Oh! And I got another half a gallon from the very last harvest. I wasn't expecting much, so it was nice to just see what I could get.

Monday, September 1, 2014

Final Harvest

On Saturday I went in and took the last eight super frames, I think the theory is that if the beekeeper takes all the supers off by the end of summer, the bees will still have the time, through the fall, to put in honey supplies in all the brood chambers. Two frames weren't built at all, four were half-built and half-filled and uncapped, and then the last two were completely full and capped. So the last two are the only ones I can jar to sell, the others might not be dehydrated enough for common consumption.

The local keepers say to use it for mead, and I may well do that as my husband's a brewer.

I also saw my first mite-damaged bee that had been in larval stage with the mite larva, i.e. her wings were stunted and she couldn't fly. I did another powdered sugar treatment, and changed out the sticky board. There's a LOT of mites on the board, so I've invested in some of the Mite Away formic acid strips for when the weather finally goes under 70 for a week at a time. It's time to bring out the chemical means to deal with the mites. They're just so thick on the poor girls now it was making me a little unhappy.

Still... about 60 pounds of honey from one hive for a year is really good. I've now given my yearly gifts to the neighbors that directly deal with the girls, and I'm starting to sell the honey to the rest of the neighborhood and my church. Mostly just through personal connections, since I don't process in a commercial kitchen. I think that's one reason why I'll never go beyond just the one hive, as I really don't want to get a license and have to do all the things a business would have to do. Honey for my friends and family is plenty.

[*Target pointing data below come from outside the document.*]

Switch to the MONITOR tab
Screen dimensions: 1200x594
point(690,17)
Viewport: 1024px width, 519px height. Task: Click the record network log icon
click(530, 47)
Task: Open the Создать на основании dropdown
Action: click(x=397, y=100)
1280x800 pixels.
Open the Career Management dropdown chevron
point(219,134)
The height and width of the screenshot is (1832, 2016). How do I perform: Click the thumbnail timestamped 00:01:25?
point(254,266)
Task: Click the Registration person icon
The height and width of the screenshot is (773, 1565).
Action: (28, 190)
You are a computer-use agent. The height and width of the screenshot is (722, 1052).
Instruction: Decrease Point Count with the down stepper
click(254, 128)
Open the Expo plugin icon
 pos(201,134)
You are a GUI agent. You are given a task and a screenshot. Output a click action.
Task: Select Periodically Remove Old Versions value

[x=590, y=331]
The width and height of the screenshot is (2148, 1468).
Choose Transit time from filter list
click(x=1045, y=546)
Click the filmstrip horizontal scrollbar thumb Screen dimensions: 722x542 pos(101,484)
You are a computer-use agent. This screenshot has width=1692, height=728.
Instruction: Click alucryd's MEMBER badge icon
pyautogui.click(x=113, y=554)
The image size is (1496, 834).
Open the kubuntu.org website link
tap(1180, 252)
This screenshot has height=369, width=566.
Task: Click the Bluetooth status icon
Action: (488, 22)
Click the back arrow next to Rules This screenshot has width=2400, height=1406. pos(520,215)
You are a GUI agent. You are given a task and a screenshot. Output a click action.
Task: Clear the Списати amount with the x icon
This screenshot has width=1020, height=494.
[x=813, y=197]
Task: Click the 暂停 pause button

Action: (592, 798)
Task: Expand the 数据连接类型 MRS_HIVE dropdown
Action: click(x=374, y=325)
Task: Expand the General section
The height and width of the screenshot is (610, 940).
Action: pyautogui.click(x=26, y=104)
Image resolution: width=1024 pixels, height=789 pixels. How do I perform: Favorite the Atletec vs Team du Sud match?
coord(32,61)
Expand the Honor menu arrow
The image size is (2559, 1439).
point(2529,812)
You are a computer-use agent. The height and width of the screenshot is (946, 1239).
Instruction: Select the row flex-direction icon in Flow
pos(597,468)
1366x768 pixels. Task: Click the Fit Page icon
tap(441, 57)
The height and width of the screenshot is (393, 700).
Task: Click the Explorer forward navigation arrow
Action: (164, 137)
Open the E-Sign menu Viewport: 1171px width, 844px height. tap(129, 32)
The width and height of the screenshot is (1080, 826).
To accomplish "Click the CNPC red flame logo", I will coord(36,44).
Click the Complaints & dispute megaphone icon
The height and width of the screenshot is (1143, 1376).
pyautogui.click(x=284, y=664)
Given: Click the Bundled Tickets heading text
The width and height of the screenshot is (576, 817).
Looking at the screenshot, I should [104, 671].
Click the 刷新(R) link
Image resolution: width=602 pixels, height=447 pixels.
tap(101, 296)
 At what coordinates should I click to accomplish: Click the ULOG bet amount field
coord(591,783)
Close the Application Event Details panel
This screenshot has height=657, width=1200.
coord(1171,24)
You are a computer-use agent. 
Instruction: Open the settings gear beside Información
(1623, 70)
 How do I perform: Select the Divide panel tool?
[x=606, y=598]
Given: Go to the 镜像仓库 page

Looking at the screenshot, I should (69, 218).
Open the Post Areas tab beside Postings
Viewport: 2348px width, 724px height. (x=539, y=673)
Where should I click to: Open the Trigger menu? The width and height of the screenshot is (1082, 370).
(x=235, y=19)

I've also been using the diluted honey for brewing ginger ale, just soda pop, no alcoholic content. I simmer the ginger with a lemon and its juice as well as honey and sugar. Then I take the resultant tisane and water it down to make a gallon and add an 1/8 tsp of plain old bakers' yeast (actually instant yeast so I don't have to be careful rehydrating it). Then I give it a little time to dissolve the yeast, shake it up, bottle it, cap the bottles and wait a day or two and then I have highly carbonated ginger ale that isn't all that sweet, as the yeast has eaten most of the sugars, but it had the flowery hint from the honey over the bite of real ginger.

We've been bottling our own root beer too, with the same yeast, and there's something about the brew that slows down the yeast, so it takes three or four days before the root beer's ready, and only a day or two for the ginger ale. But hey, cheap, all-natural soda pop is fun. *grins*

In case anyone's interested in the recipe: 2 1/2 ounces coarsely grated ginger, 2/3 cup honey, 2 cups sugar, one lemon squeezed of its juice, and about 2 quarts of water. Put all that together in a pot (including the two lemon peel halves), and bring to a boil. Turn down the heat, let simmer for about 25 minutes, and then turn off the heat, cover and let cool for at least an hour. Pour through a sieve and a funnel into a gallon jug, add water to fill to a gallon and alternate cold and hot tap water to make the resultant liquid 100 degrees Fahrenheit. Add 1/8 tsp instant yeast (not regular dried yeast or live cake yeast, if you use the regular dried yeast, give it 10 minutes in a cup of warm sugared water first before tossing it in), cap the jug, shake a few times. Then bottle it and cap it, and put it out in the garage in the summer/in a warm area for a day or two and then test to see if the carbonation suits you. Makes 10 12 oz bottles and 1 8 ounce bottle.